STATED PROBLEM A
Return the passage of the Parkheuvel restaurant review from "Parkheuvel restaurant is" up to and including "course tasting menu.", word for word.
STATED PROBLEM B
In the Parkheuvel restaurant review, what was poured as the aperitif?
STATED PROBLEM C
Extend the Parkheuvel restaurant review beyond its final sentence, keeping its voice.

TEXT PROVIDED
----
Parkheuvel restaurant is still in its beautiful riverside location in "Het Park" in Rotterdam. One of the first changes to be made however in 2006 by Erik van Loo was a total refurbishment of the dining room; the old decor had long been considered too austere by many. My last meal at Parkheuvel had been a very long and pleasant lunch in 2003, so I thought it was high time that I should visit the "new" Parkheuvel.
Parkheuvel offers a 4 or 6-course seasonal menu (80/100 Euro), a 5-course tasting menu (105 Euro), an 8 course tasting menu (135 Euro) and a choice from the à la carte menu. We decided to go for the 8 course tasting menu.
With our aperitif, a glass of Pol Roger white foil Brut, we were served 5 appetizers, a crisp sesame canneloni filled with a piccalilli mousse, a lovely "airy" macaron filled with cream cheese and paprika, a sandwich of crisp filo pastry filled with a tomato mousse, a stockfish cheeseburger and some prawn crackers made from tiger prawns and nori.
After this lovely start we were served one pre-starter, baby white asparagus, "Bommeriger" pork belly, ham brunoise, asparagus dressing, jelly and a potato crisp. A nice new take on the traditional Dutch way of serving white asparagus with ham. Tasty white asparagus with slow cooked pork belly and a lovely elegant dressing made from the asparagus cooking juices. I liked that the dish was served at room temperature which gave a certain lightness to the pork belly.
----
SUPPLIED INFORMATION
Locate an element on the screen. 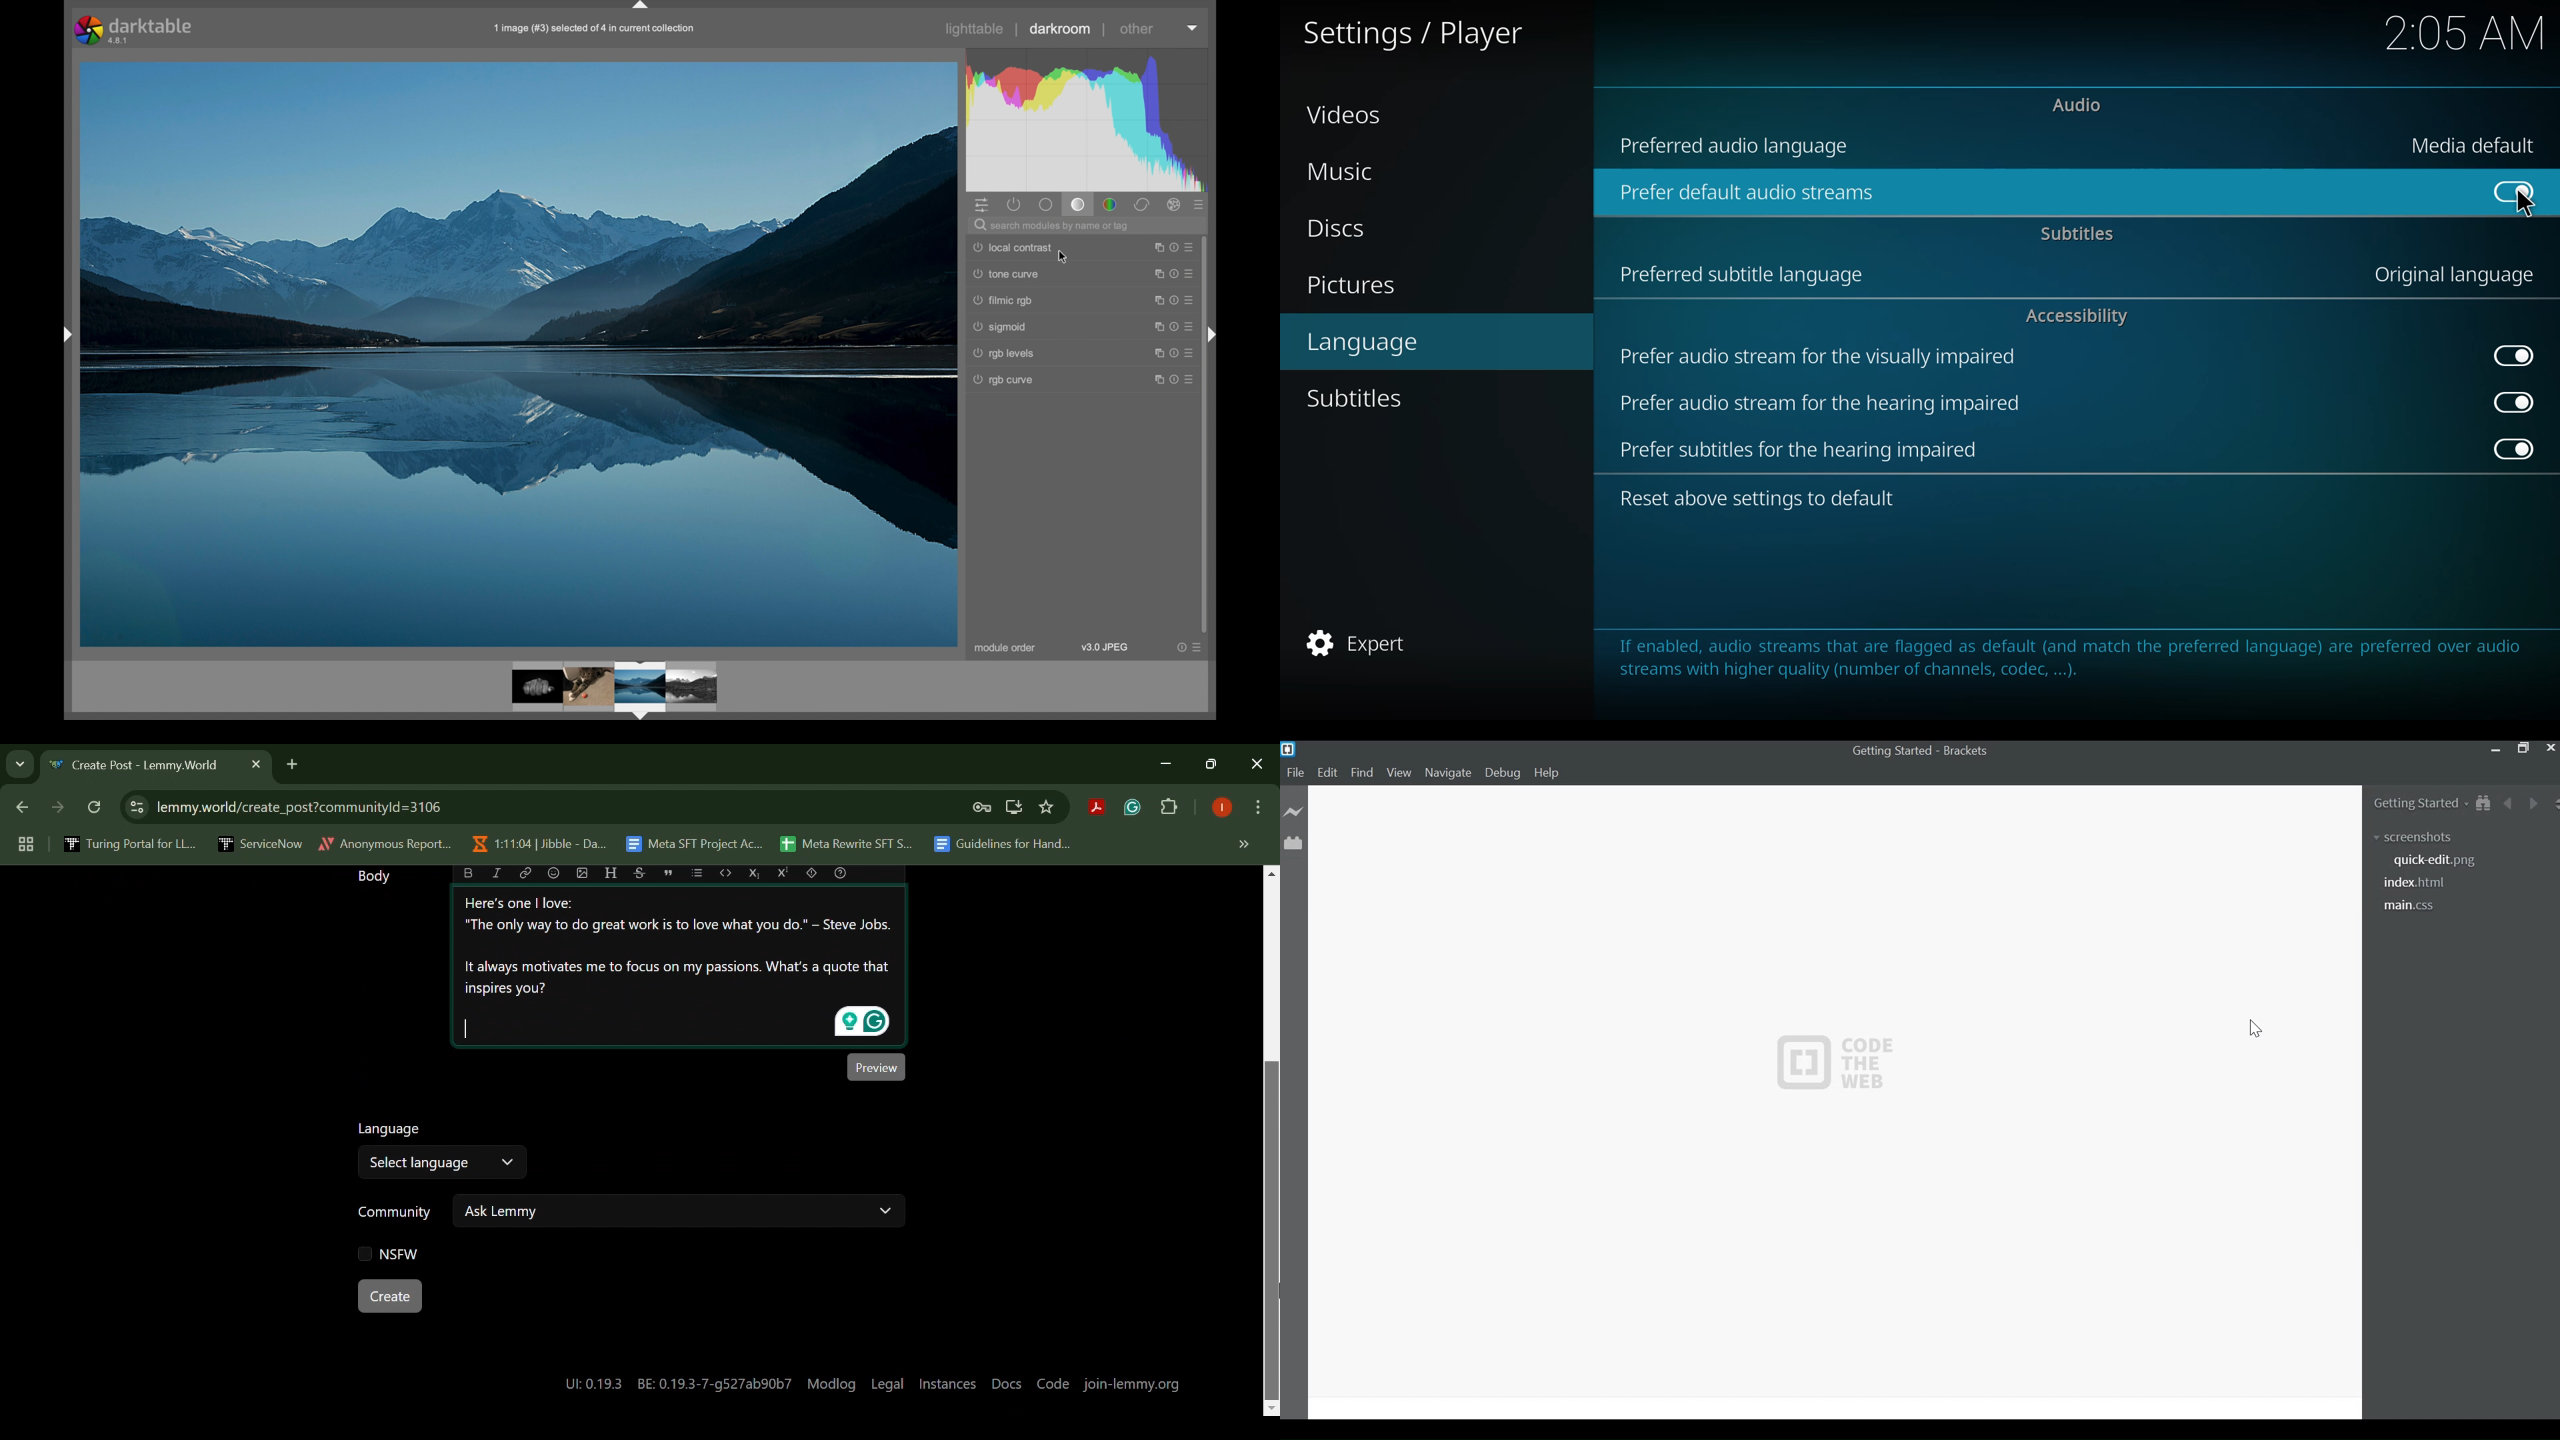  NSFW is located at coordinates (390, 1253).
----
WRITTEN RESPONSE A
Parkheuvel restaurant is still in its beautiful riverside location in "Het Park" in Rotterdam. One of the first changes to be made however in 2006 by Erik van Loo was a total refurbishment of the dining room; the old decor had long been considered too austere by many. My last meal at Parkheuvel had been a very long and pleasant lunch in 2003, so I thought it was high time that I should visit the "new" Parkheuvel.
Parkheuvel offers a 4 or 6-course seasonal menu (80/100 Euro), a 5-course tasting menu (105 Euro), an 8 course tasting menu (135 Euro) and a choice from the à la carte menu. We decided to go for the 8 course tasting menu.

WRITTEN RESPONSE B
A glass of Pol Roger white foil Brut.

WRITTEN RESPONSE C
The first course of the tasting menu was oyster, pickled salsify, salsify puree, potato rosti, creme fraiche and Perle Imperial caviar. This is one of Van Loo's signature dishes. A beautifully presented dish and a feast for the taste buds. A perfect plumptious Dutch oyster with strips of pickled salsify, wich still had a bite to them and provided the dish with a perfect sweet and sour balance, a crisp potato rosti, creme fraiche and the lovely caviar which intensified the sweet and briny taste of the oyster. I would gladly have devoured a second mouthful.
The next course was composed of a sourdough sandwich of North Sea crab, mint and a lobster mayonnaise and a brown shrimp, potato and mango brandade served with a gazpacho jelly and some 5 year old Pata Negra. A good crispy sourdough sandwich with perfectly dressed crab and a delicious strong-flavoured lobster mayonnaise, balanced perfectly by the mint. The brandade was fabulous and had wonderful meaty flavours and the exquisite clear gazpacho jelly had a beautiful light fennel after taste. A very refined and complex dish which was a good example of Erik van Loo's skill and expertise. Spot on.
The third course was one of the chef's other signature dishes: Flower Power Asparagus. White asparagus, edible flowers, soft boiled quail's eggs, Valderrama Ocal olive oil, vinaigrette and Perle Imperial caviar. Again a beautiful looking dish and a dish that is seemingly uncomplicated at first glance, but looks are deceiving. Brilliantly cooked 'al dente' asparagus, lovely bitters from the vinaigrette which was made with the cooking juices. A dish that got its seasoning from the ingredients rather than from salt and pepper; lovely saltiness from the caviar and a light pepperiness from the flowers; the olive oil rounded it off.
The fourth course was turbot with a creamy morel sauce, fresh peas and sea lavender. The turbot was poached in the morel sauce which gave the fish a wonderful buttery flavour. Nice fresh peas which had a lovely bite to them and beautiful plumptious morels. Flawless. A rich and satisfying dish which turned up the volume after the light and elegant first three courses.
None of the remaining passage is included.